Make/Model—————Toyota Camry
City MPG——————-21
Miles per Year————-12,700
Gas per/gal—————–$4.49 (current price)
Gas spending/month——$226.28 (12.7k/12 = 1,058/21 = 50.38 x $4.49 = $226.28)

Make/Model—————Toyota Camry Hybrid
City MPG——————-33
Miles per Year————-12,700
Gas per/gal—————–$4.49 (current price)
Gas spending/month——$144.00 (12.7k/12 = 1,058/33 = 32.06 x $4.49 = $144.00)

Price difference between models: $6,730 ($25,650 – $18,920 = $6,730)
Savings per month with hybrid: $82.28 ($226.28 -$144.00 = $82.28)
Months take to recover from price difference: 81.79 months (6,730/82.28 = 81.79)

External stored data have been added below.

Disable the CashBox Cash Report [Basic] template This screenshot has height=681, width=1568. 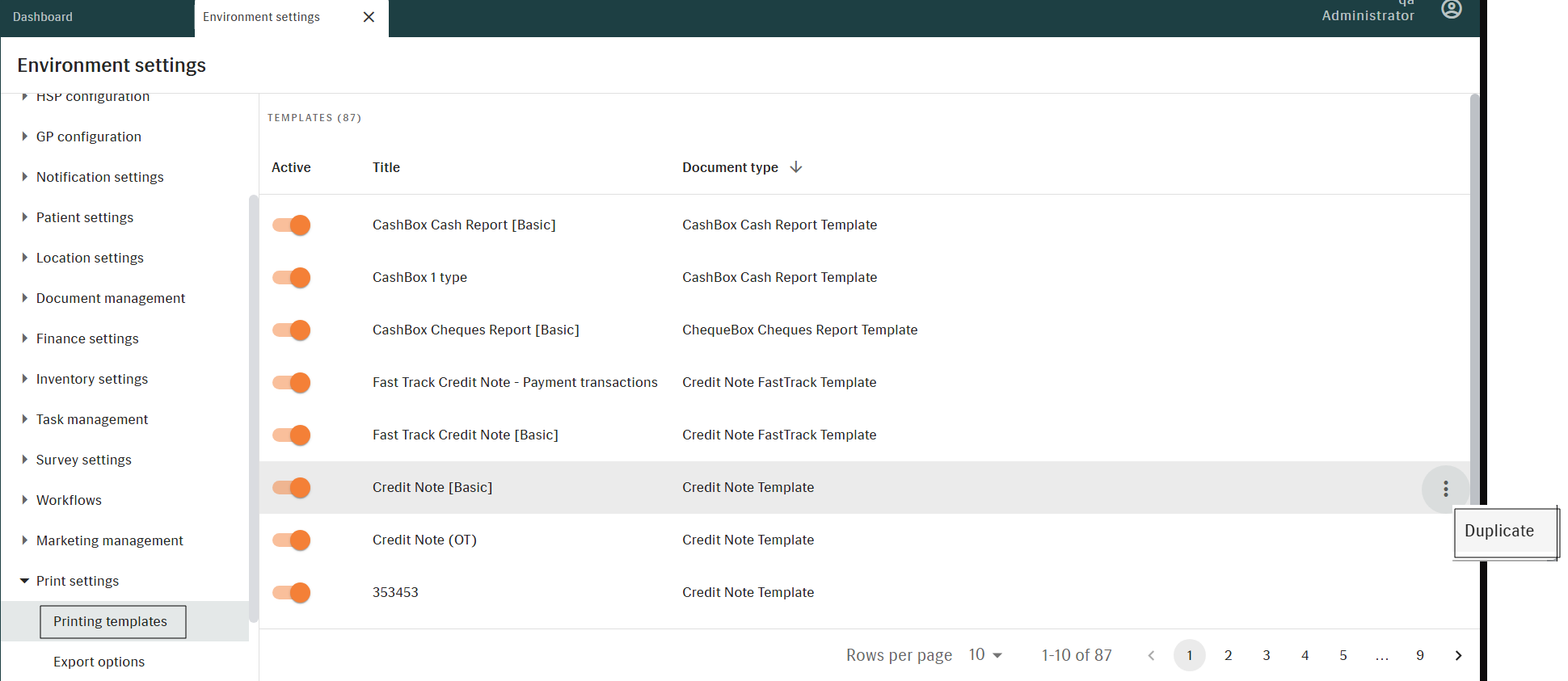[x=292, y=225]
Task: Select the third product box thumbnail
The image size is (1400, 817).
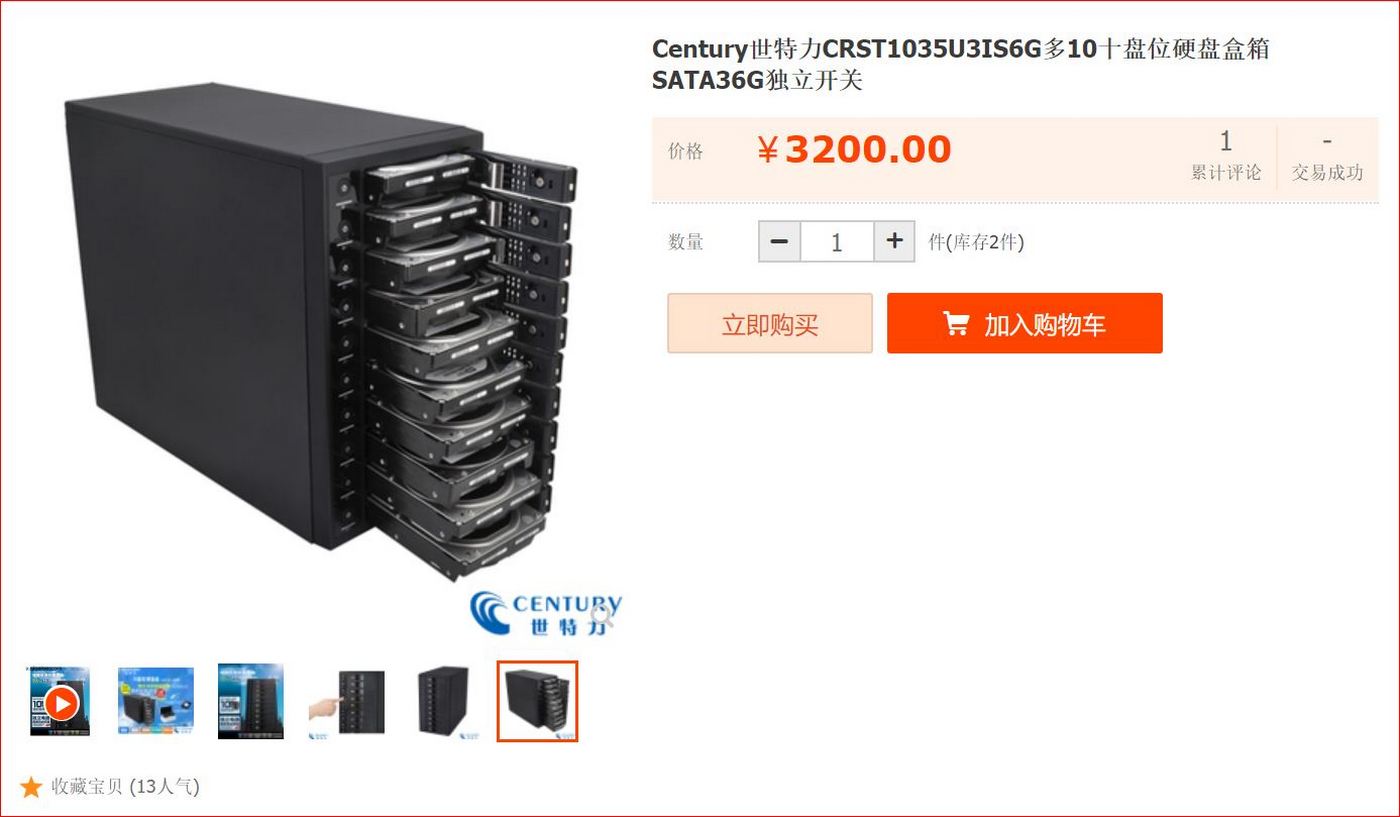Action: click(x=251, y=702)
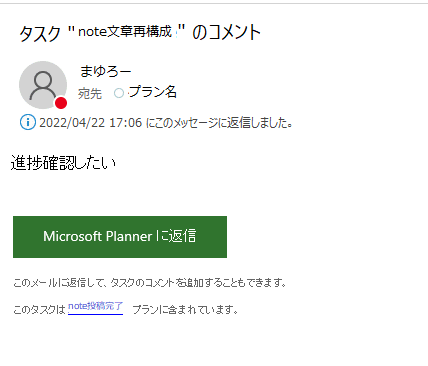Open the note投稿完了 plan link
428x366 pixels.
click(95, 307)
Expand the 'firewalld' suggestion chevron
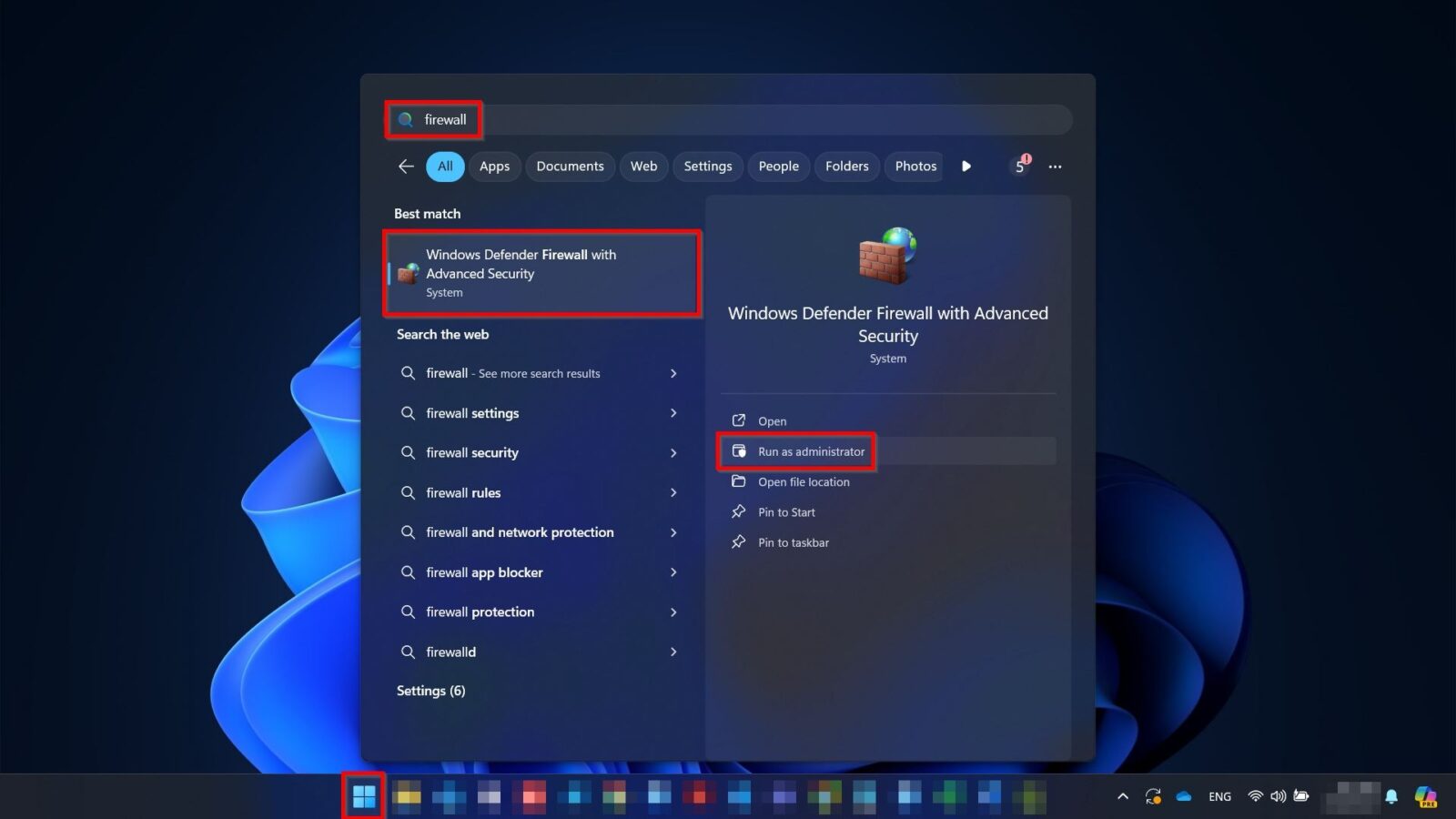Screen dimensions: 1456x819 [673, 652]
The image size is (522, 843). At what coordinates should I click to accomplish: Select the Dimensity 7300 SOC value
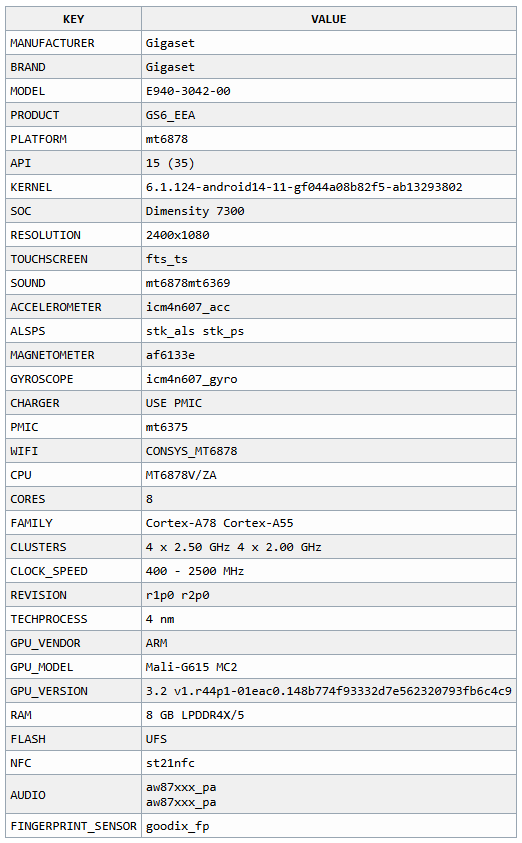(195, 211)
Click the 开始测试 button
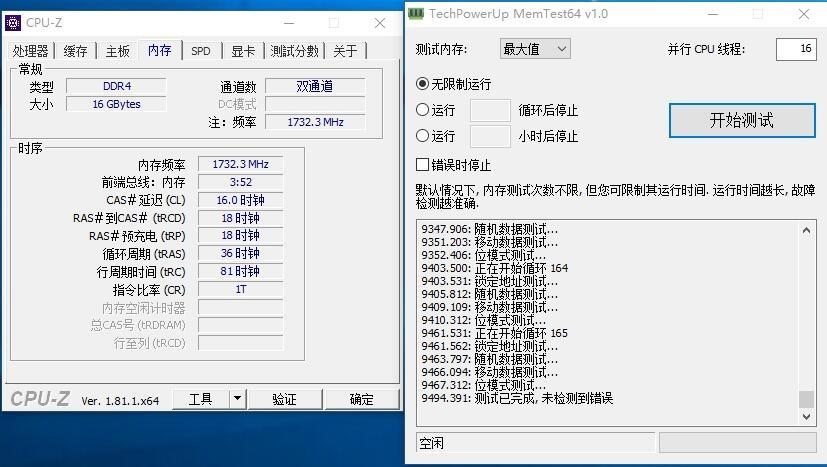The height and width of the screenshot is (467, 827). point(742,120)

If you look at the numbers it will take you 81.79 months, that’s almost 7 years just to get back the extra money you spent buying the hybrid instead of the regular Camry. The high premium you pay for hybrids is not worth the minor fuel efficiency over the normal economy cars currently on the road. If you compare the freeway mpg for the regular Camry with the hybrid Camry they are practically the same. Of course hybrids are cleaner and make us feel good that we are protecting the environment but financially it doesn’t make sense.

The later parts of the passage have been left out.